LA FELICIDAD
DE JESÚS ES LA LUZ DEL MUNDO
9 febrero 2020
Domingo 5º
ordinario
Mateo 5,13-16.
Carlos Pérez
B., pbro.
El domingo pasado
nos tocaba comenzar el sermón de la montaña escuchando las bienaventuranzas en
el capítulo 5 de san Mateo. No lo hicimos porque en lugar de celebrar el 4º domingo
ordinario celebramos la fiesta de la presentación del Niño Jesús en el templo.
Yo quiero comentar, porque de hecho tienen una relación muy estrecha, el pasaje
de hoy y el del domingo pasado.
Todos los católicos
debemos ir conociendo muy por dentro los santos evangelios. En san Mateo hay
varios discursos de Jesús que se distinguen claramente. El primero de ellos es
este sermón de la montaña, el cual se extiende a lo largo de los capítulos 5, 6
y 7 de este evangelio. En 5,1 nos dice el evangelista: "Viendo la muchedumbre, subió al monte…” Y en 8,1: "Cuando bajó del monte…”
Todos los
católicos debemos alimentar nuestra espiritualidad con esta enseñanza de Jesús.

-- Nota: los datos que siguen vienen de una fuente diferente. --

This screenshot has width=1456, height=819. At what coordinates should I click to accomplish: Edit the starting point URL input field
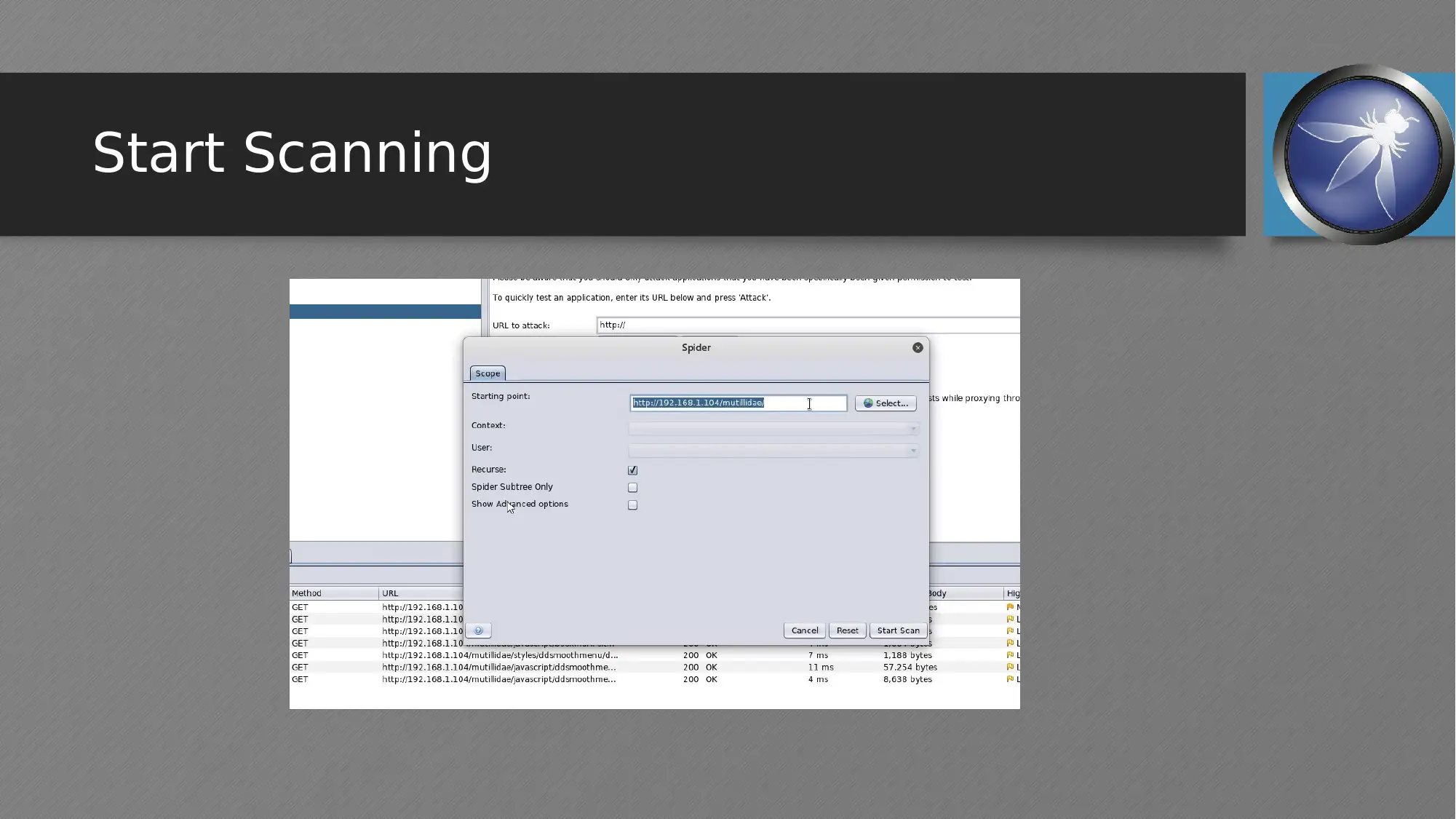[738, 402]
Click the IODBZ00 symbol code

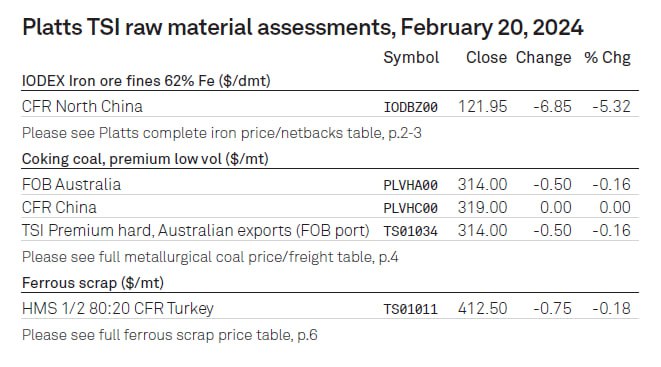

Por eso no dejo de trabajar para que todos nos hagamos estudiosos de la Palabra
del Señor. El sermón de la montaña no se lee una vez en la vida. Como con el
resto de las enseñanzas contenidas en los santos evangelios, es necesario
volver y volver sobre ellas para irlas comprendiendo más y más, con la luz del
Espíritu Santo.
Contemplamos
pues a Jesús, no en una sinagoga, ni en el templo, ni en el púlpito, sino en el
monte, rodeado por la multitud y por sus discípulos. Comienza su enseñanza de
una manera fantástica. En tiempos antiguos Moisés subió al monte y Dios le dictó
los diez mandamientos. Y no sólo el pueblo judío se tenía que dejar guiar por
palabras expresadas en forma de mandato, y la mayoría en forma negativa: "No
habrá para ti otros dioses delante de mí. No te harás escultura ni imagen
alguna… No te postrarás ante ellas ni les darás culto… No tomarás en falso el
nombre de Yahveh, tu Dios… No harás ningún trabajo (en sábado)… No matarás. No
cometerás adulterio. No robarás. No darás testimonio falso contra tu prójimo. No
codiciarás la casa de tu prójimo, ni codiciarás la mujer de tu prójimo…” (Ver Éxodo 20). Incluso las legislaciones y
constituciones políticas de los diversos países y sociedades no hablan de la
vocación a la felicidad de las personas sino sólo de mandatos que regulan la
convivencia social.
En cambio,
nuestro Maestro comienza con unos ideales que no están expresados en forma de
mandato, sino como invitaciones a la felicidad. ¡Y qué invitaciones tan
desconcertantes nos ofrece! Pero como no son enseñanzas meramente verbales sino
ideales que él mismo vivió en la carne de nuestra carne, nosotros los creyentes
debemos acogerlas como la máxima verdad de nuestro mundo. Él es el pobre, el
misericordioso por excelencia… Este mundo nos hace desde luego invitaciones
mucho muy diferentes: la felicidad está en el dinero, en el consumo, en la diversión,
en el poder…
Ni siquiera nos
dice que nosotros debemos ser la sal y la luz para este mundo, sino que
lo da por hecho: ‘ustedes son’. ¿A qué luz, a qué sabor se refiere? A las
bienaventuranzas. Si vivimos la vida como él la vivió seremos tan felices como
él. Jesucristo no nos llama a vivir en la tristeza, en la amargura, a dejarnos
atrapar por el sufrimiento. Al contrario, el cristiano es una persona
profundamente feliz o no es cristiano, aún en medio de las penalidades de esta
vida; una persona que no solamente es feliz sino que contagia felicidad por
doquier. Y es lo que este mundo nuestro necesita para salir de las tinieblas de
la falsedad, de la violencia y de la muerte, contar con testigos de una
felicidad que no es superficial, una felicidad que no brota de nosotros sino
que nos viene de lo alto.
Permítanme
insistir en la insistencia de siempre: somos una Iglesia opaca e insípida (me
refiero a todos los católicos, no sólo a su jerarquía) porque no nos
alimentamos del espíritu de Jesús. Pongámonos y pongamos a todos nuestros
católicos a estudiar los santos evangelios.